Dole’s one campaign event of the day was in Grayslake, Ill., where he continued attacking Clinton’s attempt to enact health care reform, a bid that turned into a colossal blunder that helped cost Democrats control of Congress in the 1994 elections.

Dole said the president, if re-elected, may well “take another shot at a government takeover” of the nation’s $1 trillion health system.

“That was just three years ago today,” Dole said of the anniversary of Clinton’s health speech to a joint session of Congress. “So don’t forget this liberal in the White House who now talks like a moderate or a conservative or a Republican.”

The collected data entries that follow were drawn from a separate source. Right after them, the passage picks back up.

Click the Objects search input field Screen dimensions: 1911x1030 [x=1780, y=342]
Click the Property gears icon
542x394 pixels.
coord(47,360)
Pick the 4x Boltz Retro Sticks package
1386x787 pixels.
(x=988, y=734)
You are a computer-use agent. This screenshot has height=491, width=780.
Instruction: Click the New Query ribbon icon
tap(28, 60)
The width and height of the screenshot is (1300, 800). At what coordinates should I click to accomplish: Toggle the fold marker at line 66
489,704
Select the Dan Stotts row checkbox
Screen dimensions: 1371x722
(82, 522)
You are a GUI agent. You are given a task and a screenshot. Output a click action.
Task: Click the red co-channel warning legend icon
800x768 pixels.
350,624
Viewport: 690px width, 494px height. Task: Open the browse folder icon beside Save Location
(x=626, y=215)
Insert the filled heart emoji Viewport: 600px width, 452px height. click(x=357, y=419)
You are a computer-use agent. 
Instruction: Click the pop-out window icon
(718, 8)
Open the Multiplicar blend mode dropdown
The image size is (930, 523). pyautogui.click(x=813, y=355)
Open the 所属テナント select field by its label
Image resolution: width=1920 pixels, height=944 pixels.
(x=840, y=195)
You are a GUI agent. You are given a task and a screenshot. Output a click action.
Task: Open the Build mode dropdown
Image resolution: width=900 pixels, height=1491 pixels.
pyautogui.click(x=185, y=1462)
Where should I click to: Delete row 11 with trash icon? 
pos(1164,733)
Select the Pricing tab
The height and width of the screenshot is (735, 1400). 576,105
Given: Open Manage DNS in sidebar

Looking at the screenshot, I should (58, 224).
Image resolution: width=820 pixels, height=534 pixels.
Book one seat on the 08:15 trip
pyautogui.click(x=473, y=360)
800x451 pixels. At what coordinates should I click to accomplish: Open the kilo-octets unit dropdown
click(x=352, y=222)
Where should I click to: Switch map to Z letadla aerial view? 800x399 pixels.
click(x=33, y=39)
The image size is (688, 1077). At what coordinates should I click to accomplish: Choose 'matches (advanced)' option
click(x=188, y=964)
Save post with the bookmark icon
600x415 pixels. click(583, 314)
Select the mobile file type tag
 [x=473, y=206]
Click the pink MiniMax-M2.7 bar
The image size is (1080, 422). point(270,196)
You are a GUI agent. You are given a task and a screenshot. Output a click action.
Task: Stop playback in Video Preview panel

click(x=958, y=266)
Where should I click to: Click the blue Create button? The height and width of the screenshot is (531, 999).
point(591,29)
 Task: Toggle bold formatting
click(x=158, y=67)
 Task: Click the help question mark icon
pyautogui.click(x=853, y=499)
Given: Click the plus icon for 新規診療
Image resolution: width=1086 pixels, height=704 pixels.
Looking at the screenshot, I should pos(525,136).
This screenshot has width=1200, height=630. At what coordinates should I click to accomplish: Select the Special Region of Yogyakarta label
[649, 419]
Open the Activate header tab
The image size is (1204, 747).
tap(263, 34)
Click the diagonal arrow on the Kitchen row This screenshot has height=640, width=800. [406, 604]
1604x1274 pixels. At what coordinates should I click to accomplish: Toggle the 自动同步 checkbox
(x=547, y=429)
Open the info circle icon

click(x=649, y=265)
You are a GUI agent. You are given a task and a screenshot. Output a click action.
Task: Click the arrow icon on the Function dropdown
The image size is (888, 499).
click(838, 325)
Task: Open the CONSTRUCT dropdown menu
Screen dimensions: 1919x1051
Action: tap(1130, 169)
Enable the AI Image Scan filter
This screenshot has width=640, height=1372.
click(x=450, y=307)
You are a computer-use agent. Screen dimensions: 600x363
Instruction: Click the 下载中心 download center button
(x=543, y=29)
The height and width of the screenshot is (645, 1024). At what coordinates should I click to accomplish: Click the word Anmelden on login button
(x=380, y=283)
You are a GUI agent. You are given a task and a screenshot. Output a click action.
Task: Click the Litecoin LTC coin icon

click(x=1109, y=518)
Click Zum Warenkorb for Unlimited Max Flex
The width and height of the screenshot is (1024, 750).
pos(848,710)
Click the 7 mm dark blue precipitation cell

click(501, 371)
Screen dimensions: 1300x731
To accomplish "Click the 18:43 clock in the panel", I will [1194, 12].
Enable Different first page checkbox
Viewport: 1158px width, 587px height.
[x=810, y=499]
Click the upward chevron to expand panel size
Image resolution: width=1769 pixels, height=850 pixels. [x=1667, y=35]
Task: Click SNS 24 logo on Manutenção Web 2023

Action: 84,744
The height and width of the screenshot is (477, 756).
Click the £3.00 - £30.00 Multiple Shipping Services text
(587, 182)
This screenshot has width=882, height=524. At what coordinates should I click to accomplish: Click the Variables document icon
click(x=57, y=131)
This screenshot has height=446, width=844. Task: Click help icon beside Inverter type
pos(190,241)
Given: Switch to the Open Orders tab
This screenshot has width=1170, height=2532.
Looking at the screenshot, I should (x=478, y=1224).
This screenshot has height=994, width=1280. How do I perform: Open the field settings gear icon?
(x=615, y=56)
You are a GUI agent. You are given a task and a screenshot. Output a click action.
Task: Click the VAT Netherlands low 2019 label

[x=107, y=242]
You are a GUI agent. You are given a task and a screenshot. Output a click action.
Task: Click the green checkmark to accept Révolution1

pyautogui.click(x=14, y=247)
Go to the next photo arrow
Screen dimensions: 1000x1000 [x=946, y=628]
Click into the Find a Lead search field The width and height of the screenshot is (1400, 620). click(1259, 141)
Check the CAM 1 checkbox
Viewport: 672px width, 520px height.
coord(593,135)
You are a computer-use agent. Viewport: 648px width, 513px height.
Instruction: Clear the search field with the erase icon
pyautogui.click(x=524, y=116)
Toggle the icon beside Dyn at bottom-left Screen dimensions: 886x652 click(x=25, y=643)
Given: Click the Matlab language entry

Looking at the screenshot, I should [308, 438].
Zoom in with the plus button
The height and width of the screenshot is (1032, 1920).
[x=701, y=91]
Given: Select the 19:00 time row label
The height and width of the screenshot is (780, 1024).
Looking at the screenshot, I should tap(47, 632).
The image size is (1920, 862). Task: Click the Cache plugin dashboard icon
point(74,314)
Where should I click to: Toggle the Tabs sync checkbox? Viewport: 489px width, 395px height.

“He won’t talk about it at the debates,” Dole said of the health-care plan, referring to the upcoming presidential debates. Dole stopped and smiled. “Oh, I’ll talk about it in the debate.”

Clinton, meanwhile, still was attracting the censure of gay rights activists Sunday for signing a bill denying federal recognition of same-sex marriages.

Clinton signed the Defense of Marriage Act into law early Saturday after flying home from a four-day campaign trip to six states. He signed the bill in the wee hours of the morning in hopes of minimizing news coverage.

On Sunday, about a dozen protesters greeted Clinton’s motorcade as he arrived for morning services at Washington’s Foundry United Methodist Church. They stood a block away from the church, and none approached the president.

The demonstration was among several planned in various cities by the homosexual advocacy group ACT UP.

“Bill Clinton shouldn’t be denigrating loving, committed gay relationships. He should be taking notes,” said ACT UP spokesman Steve Michael.